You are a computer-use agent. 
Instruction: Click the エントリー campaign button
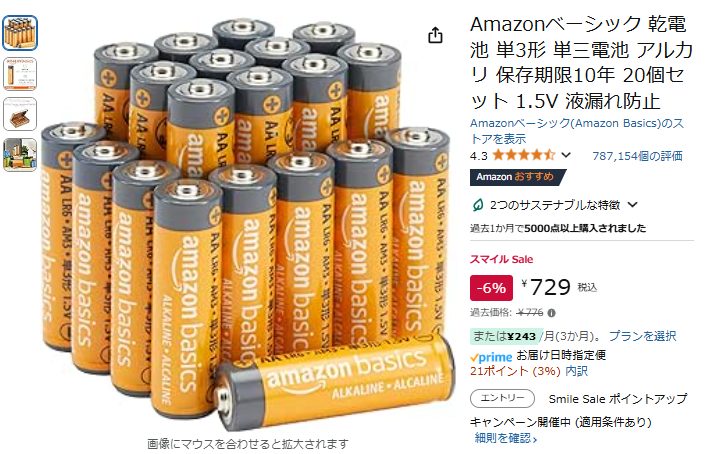pyautogui.click(x=502, y=398)
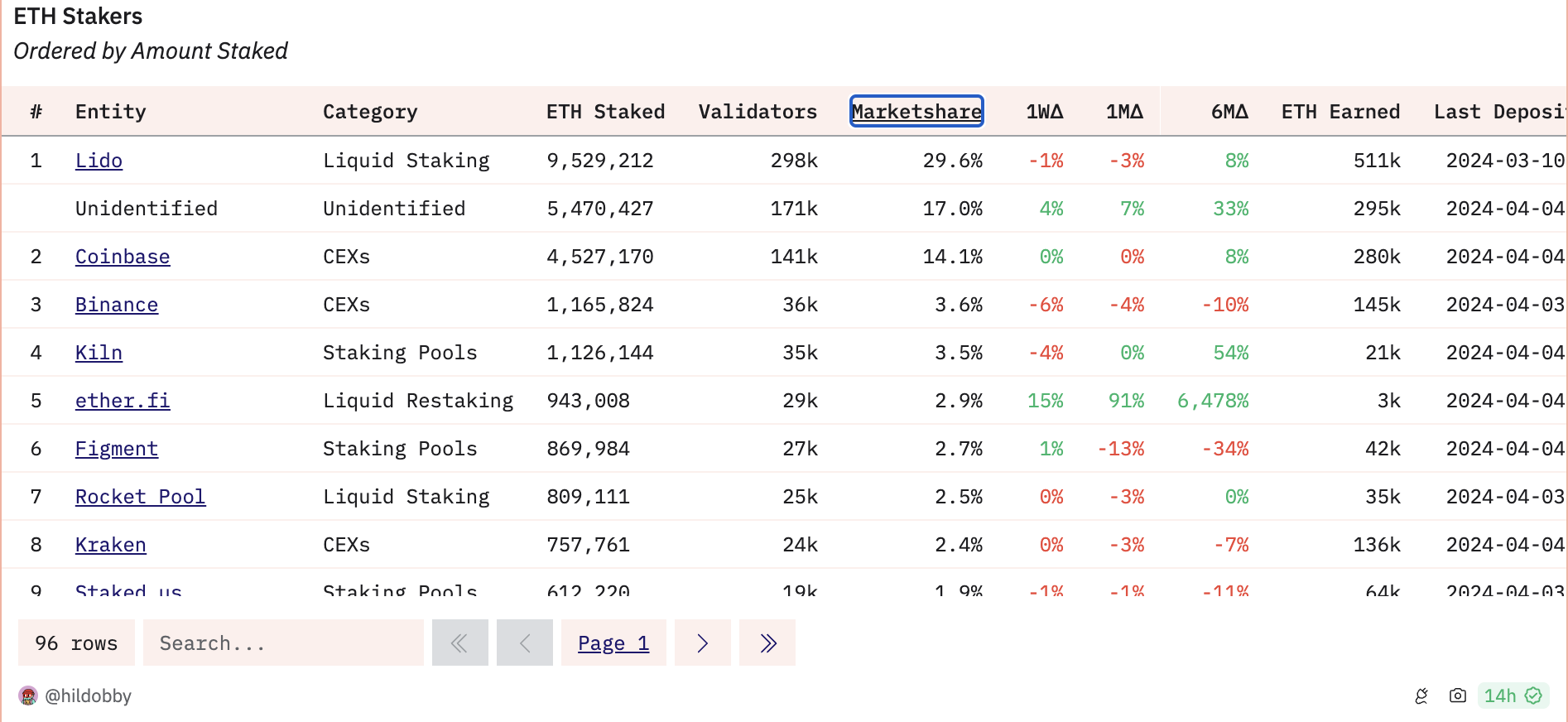Screen dimensions: 1568x722
Task: Click the plug API icon
Action: click(x=1421, y=696)
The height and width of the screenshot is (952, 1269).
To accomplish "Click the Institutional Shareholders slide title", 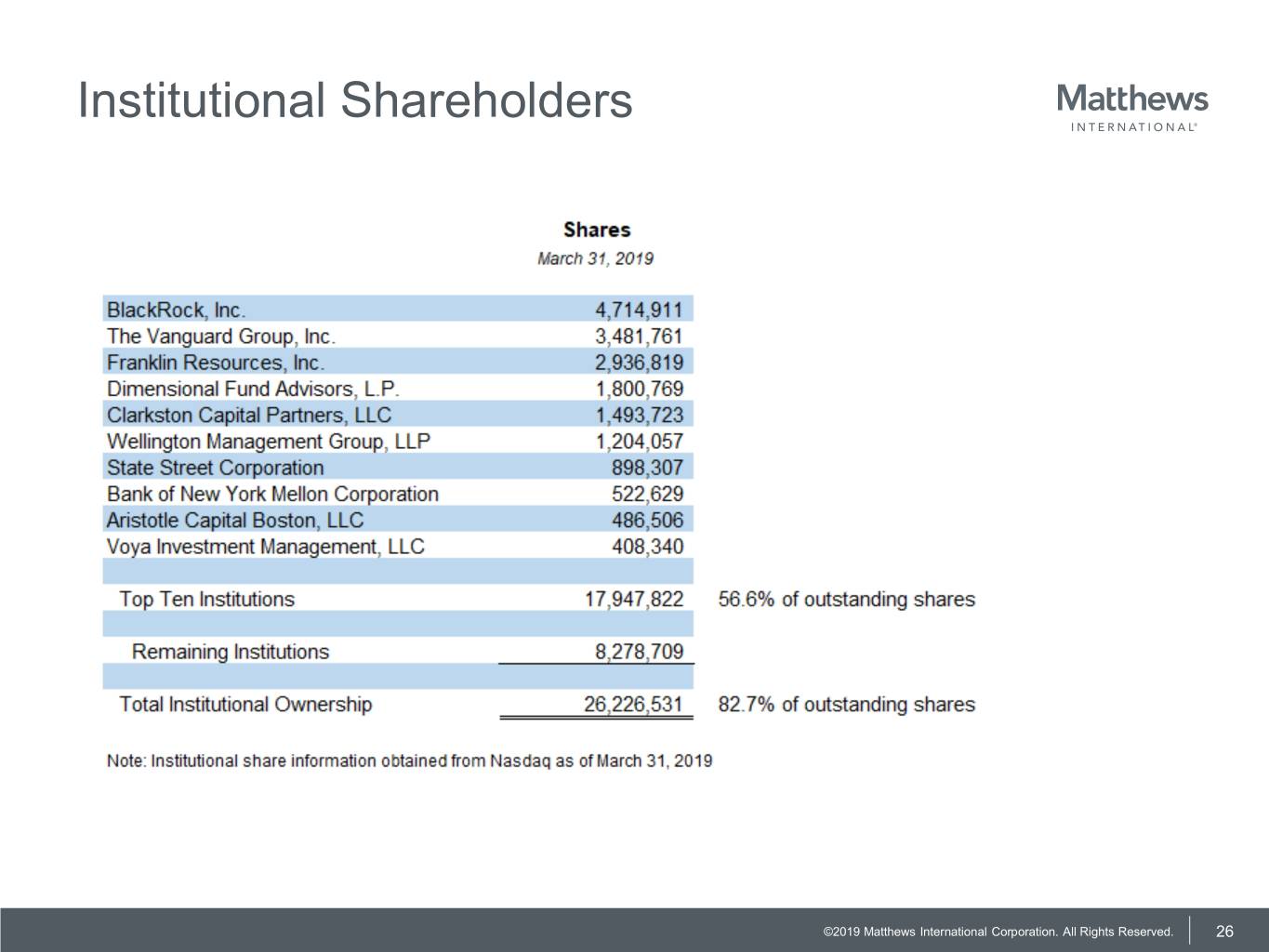I will pos(355,100).
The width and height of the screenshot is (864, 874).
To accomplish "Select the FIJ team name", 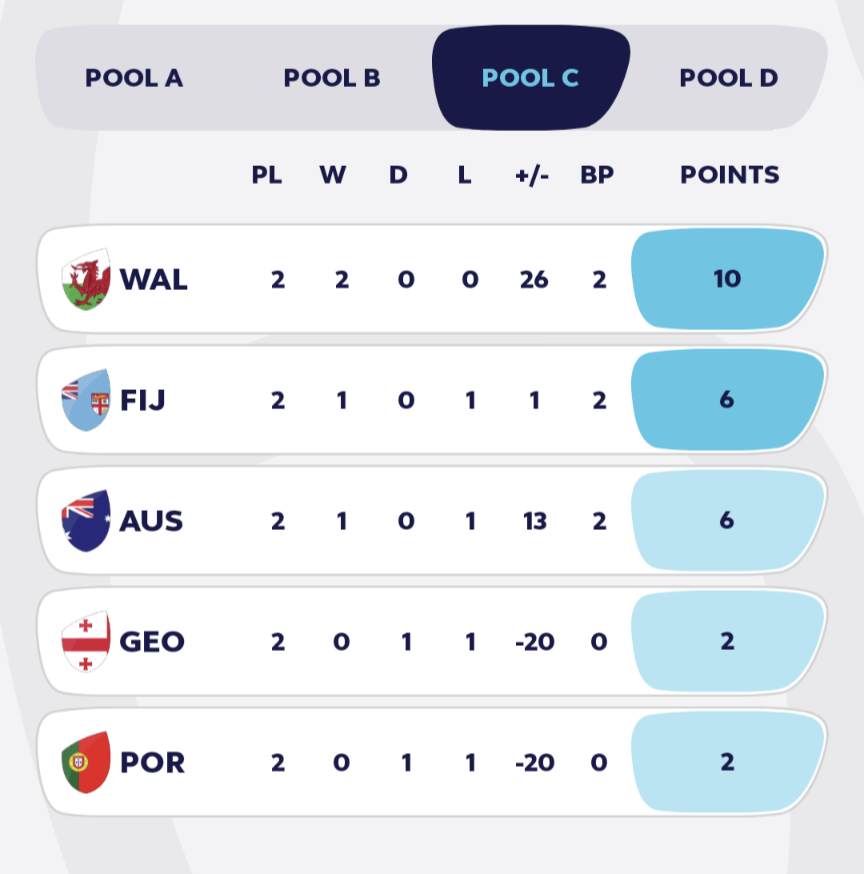I will 143,400.
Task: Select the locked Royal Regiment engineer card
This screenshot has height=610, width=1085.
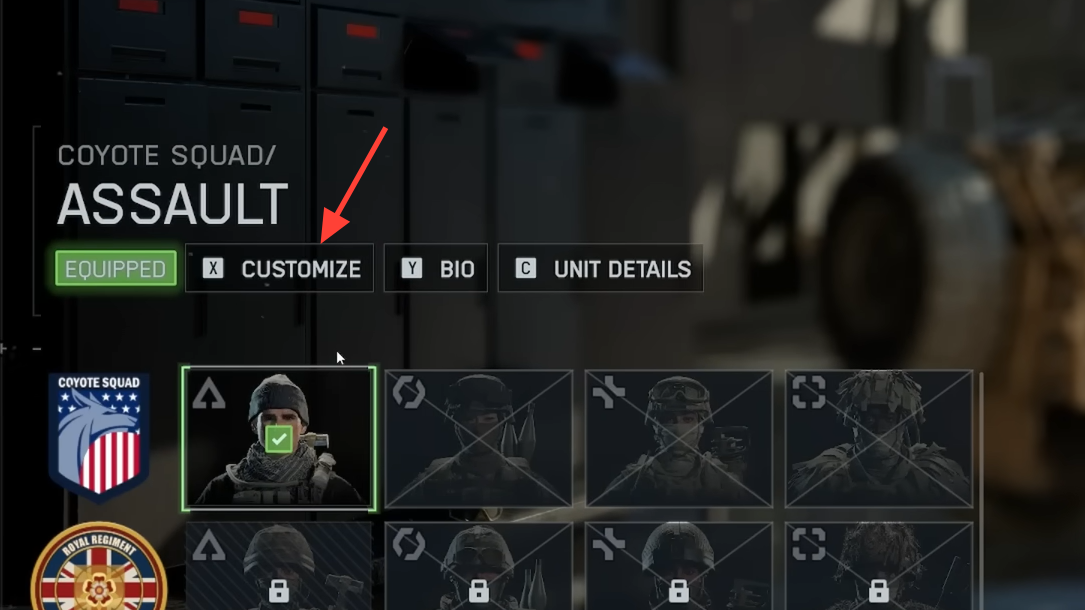Action: [x=479, y=566]
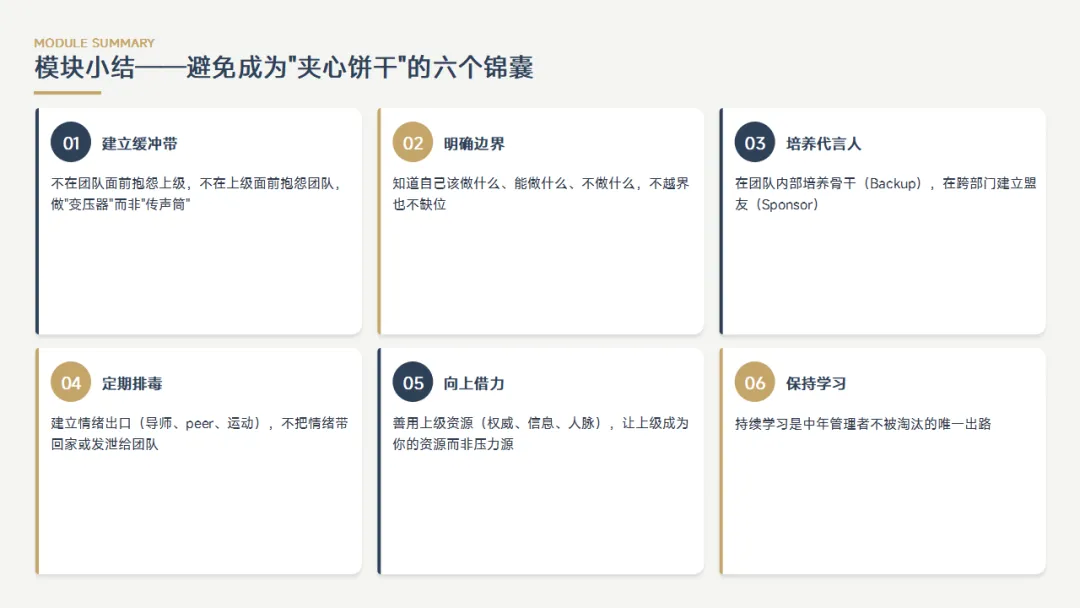Click the 建立缓冲带 card heading
1080x608 pixels.
pyautogui.click(x=140, y=143)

● **ABOUT THIS EXERCISE**
In the answer, repeat exactly the lines from the top of the entries above through the line with "The height and", and leave pictures out of it.

● **ANSWER TO THE EXERCISE**
You are a computer-use agent. 
Instruction: Click the エントリー campaign button
pyautogui.click(x=502, y=398)
Screen dimensions: 1568x722
Task: Click the plug API icon
Action: click(x=1421, y=696)
The height and width of the screenshot is (952, 1269).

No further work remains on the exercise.